Hello , just wanted to talk about solving equations fastly and precisely

i can't devolope a techinque !!!

Let's Have 2 Equations

5 = (v1-v2)/15 + v1/5

2 = (v2-v1)/15 +v2/4



7 = v1/5 + v2/4 => 140 = 4v1 + 5v2

5v2 = 140 - 4v1 => v2 = (140-4v1)/5

140 = 4v1 + 140-4v1 , 0=0 !!!!

!!! , how do i avoid this ?

please guide me to a good way of thinking to avoid all the traps .

i know that i'm noob , please help me .

 

Hello , just wanted to talk about solving equations fastly and precisely

i can't devolope a techinque !!!

Let's Have 2 Equations

5 = (v1-v2)/15 + v1/5

2 = (v2-v1)/15 +v2/4



7 = v1/5 + v2/4 => 140 = 4v1 + 5v2

5v2 = 140 - 4v1 => v2 = (140-4v1)/5

140 = 4v1 + 140-4v1 , 0=0 !!!!

!!! , how do i avoid this ?

please guide me to a good way of thinking to avoid all the traps .

i know that i'm noob , please help me .

The problem with your approach is that you tried to solve the problem with only one equation, even though you have two unknowns. When you add two equations together, you do not retain all relevant information from both equations. The new equation is valid, but only qualifies as one equation. With two unknowns, you need to use two independent equations.

Your first step is actually a good one because you took your two equations and combined them into one equation that ended up being simpler than either of the first two equations. However, you still need to use one more equation. You could use this new equation with either of the first two equations, or you could subtract the first two equations (rather than add them, as you did the first time) to get a new equation. You will then have two independent equations to solve.

COLLECTED DATA:
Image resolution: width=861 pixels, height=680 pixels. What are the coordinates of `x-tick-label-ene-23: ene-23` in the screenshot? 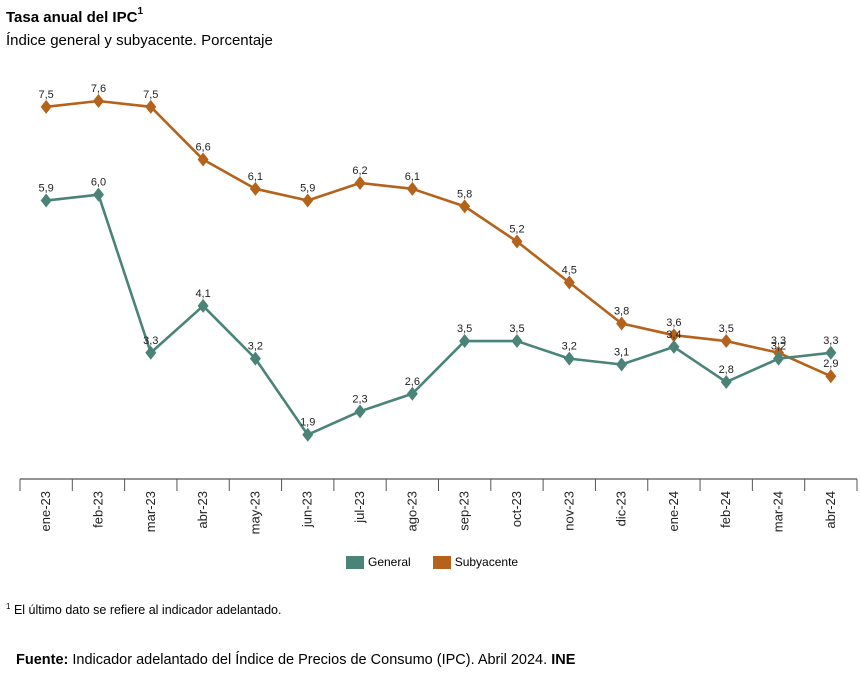 It's located at (46, 511).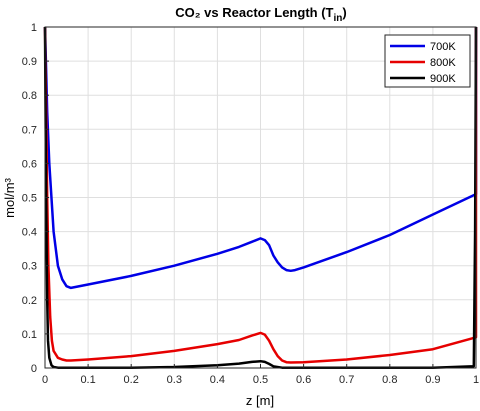  What do you see at coordinates (390, 380) in the screenshot?
I see `x-tick-label: 0.8` at bounding box center [390, 380].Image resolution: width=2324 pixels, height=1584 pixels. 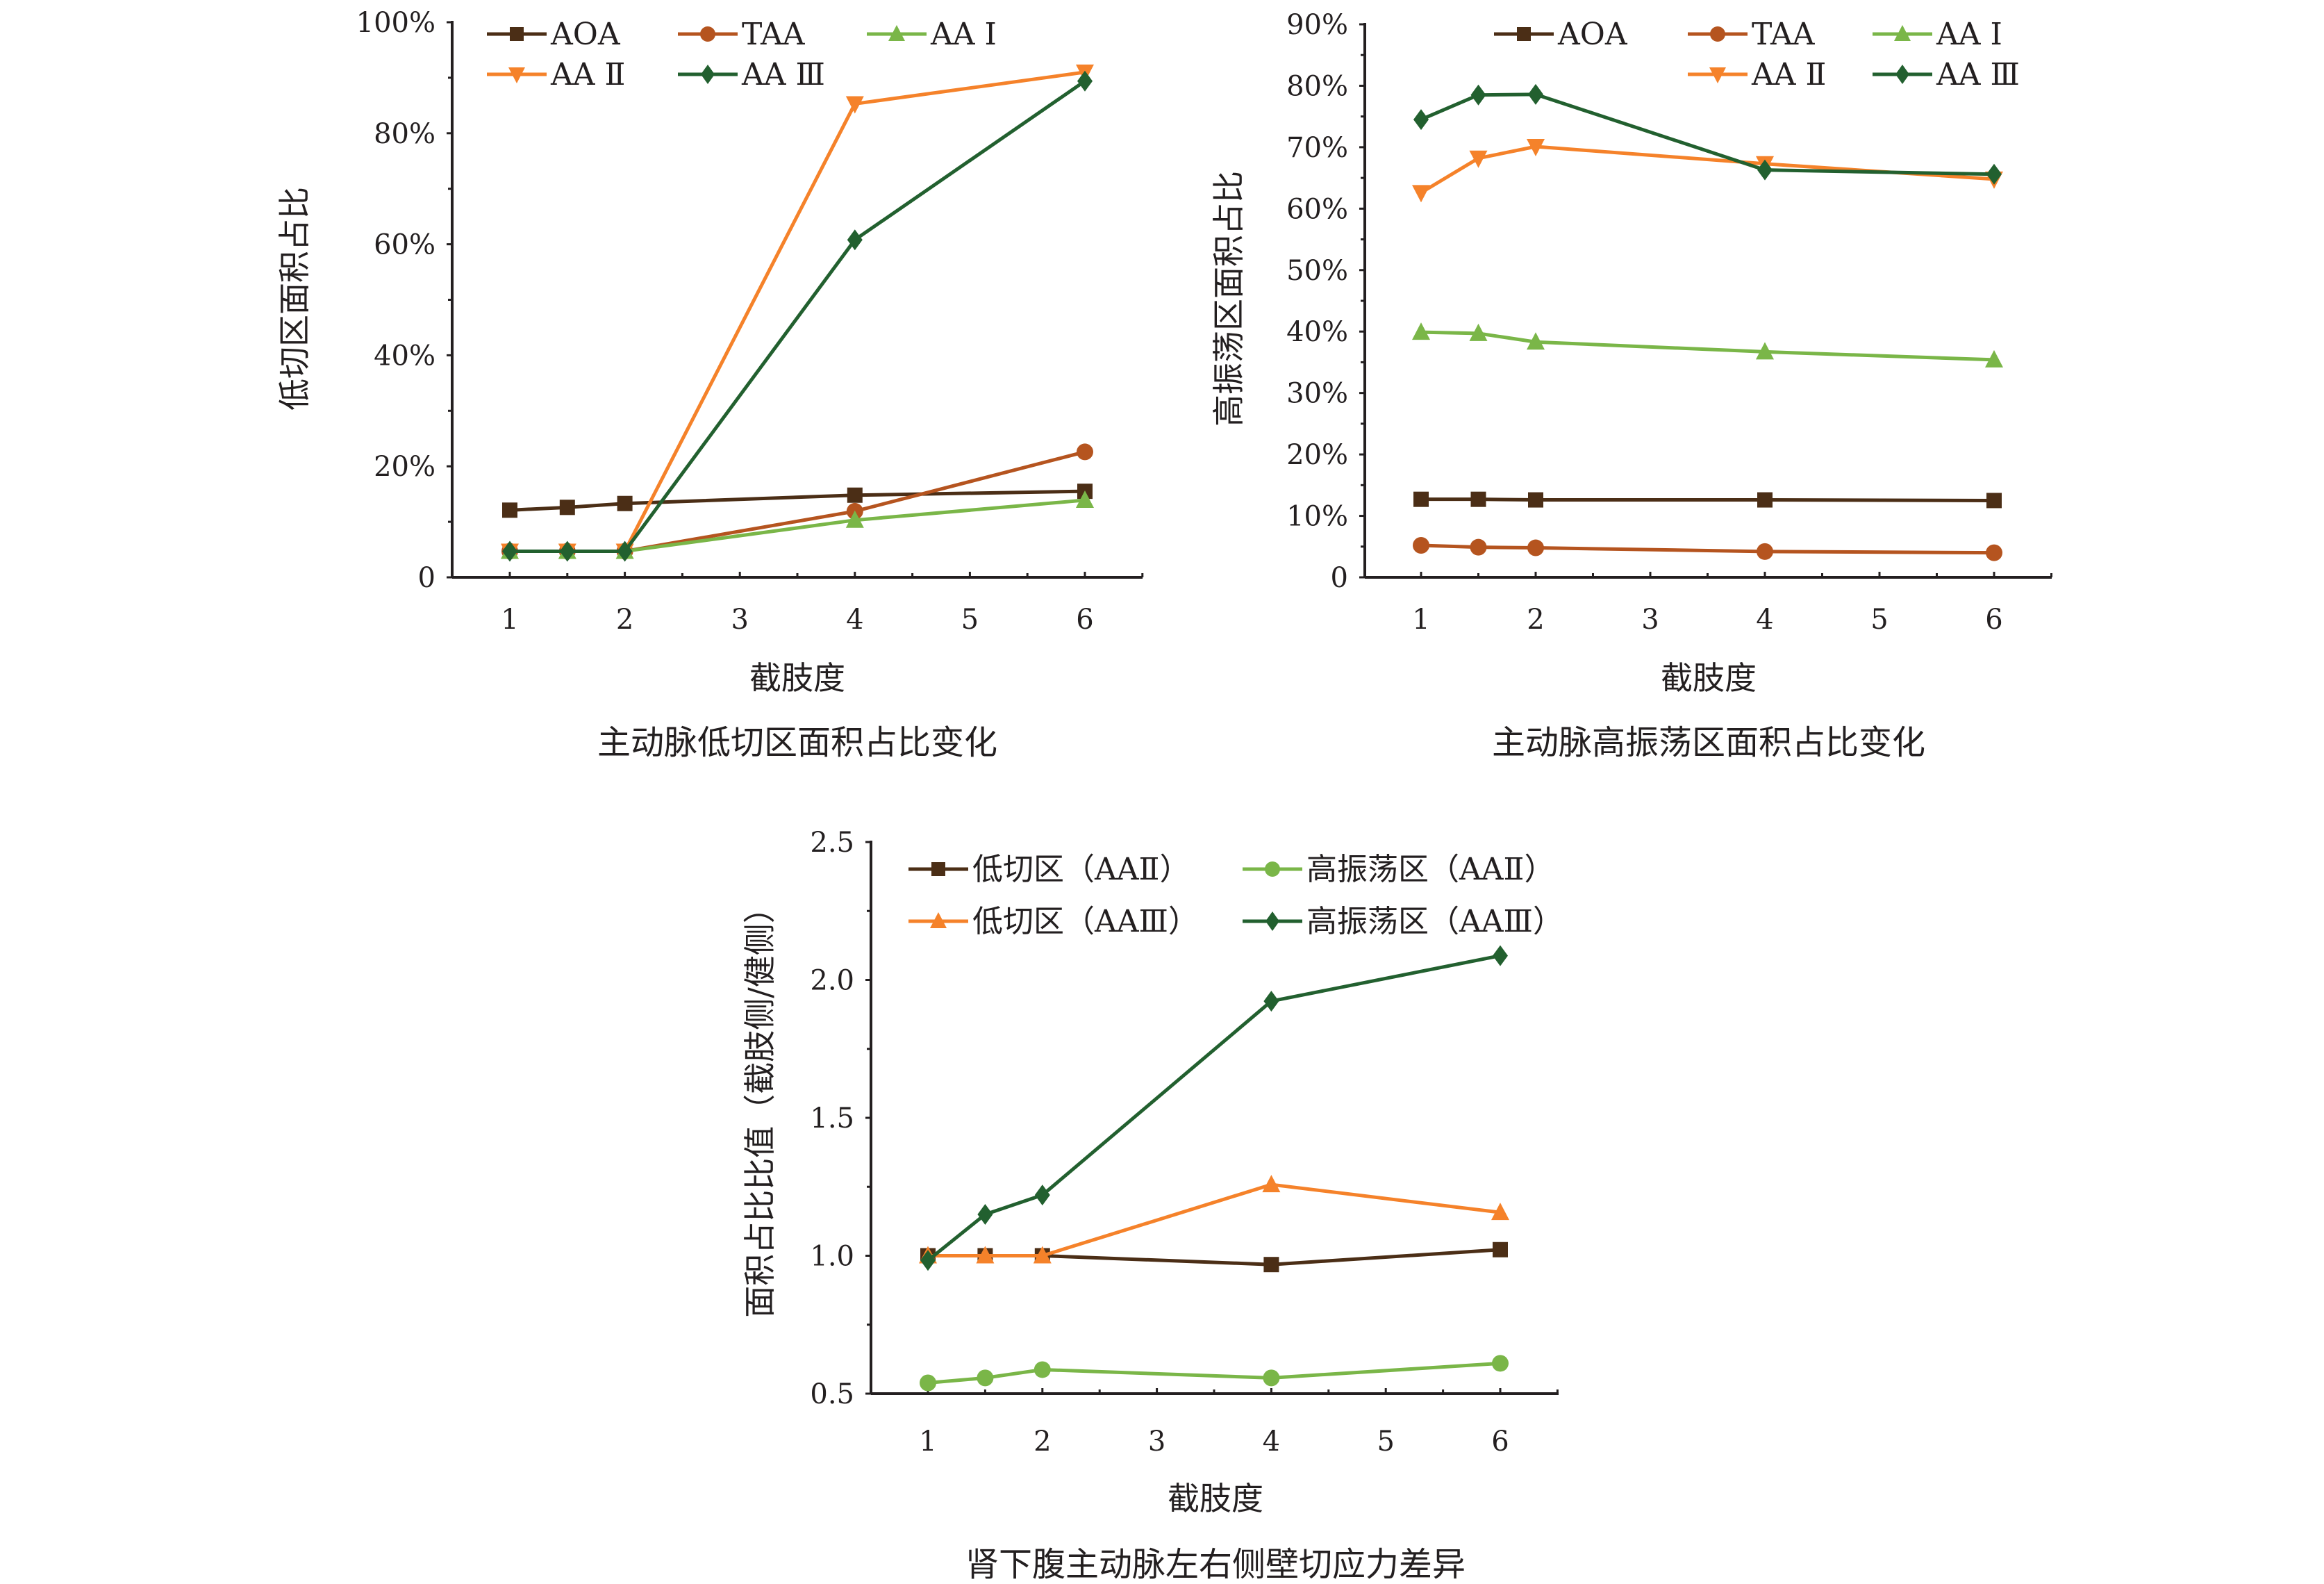 I want to click on y-tick-label: 90%, so click(x=1317, y=25).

SET OF TASKS:
1/ In the forum thread on solving two equations, what does the reply suggest doing with the first two equations instead of adding them?
2/ Reproduce the part of the forum thread on solving two equations starting at "The problem with your" and ending at "two independent equations.".
3/ Continue the forum thread on solving two equations from the point where it stops.

TASK RESPONSES:
1/ Subtracting them.

2/
The problem with your approach is that you tried to solve the problem with only one equation, even though you have two unknowns. When you add two equations together, you do not retain all relevant information from both equations. The new equation is valid, but only qualifies as one equation. With two unknowns, you need to use two independent equations.

3/
As far as solving the two equations that you finally choose, there are many techniques. The most straightforward would be to take one equation and represent V1 in terms of V2 (that is V1=f(V2)), then substitute that relation into the other equation. That new equation will only have V2 as an unknown, and you can solve for V2. Then, V1 is easily solved with your "substitution" equation V1=f(V2).

 

Another way that works for me is to solve the first equation for a variable, say V1. Then substitute that solution for V1 in the second equation. Once you have a number for v2, V1 is easy...

 

I successfully solved the two linear equations and obtained workable values for V1 and V2.

That leads me to believe that the two equations are independent.

I suggest you review linear algebra techniques for solving two equations with two unknowns.

hgmjr

 

i am helped , thanks !! .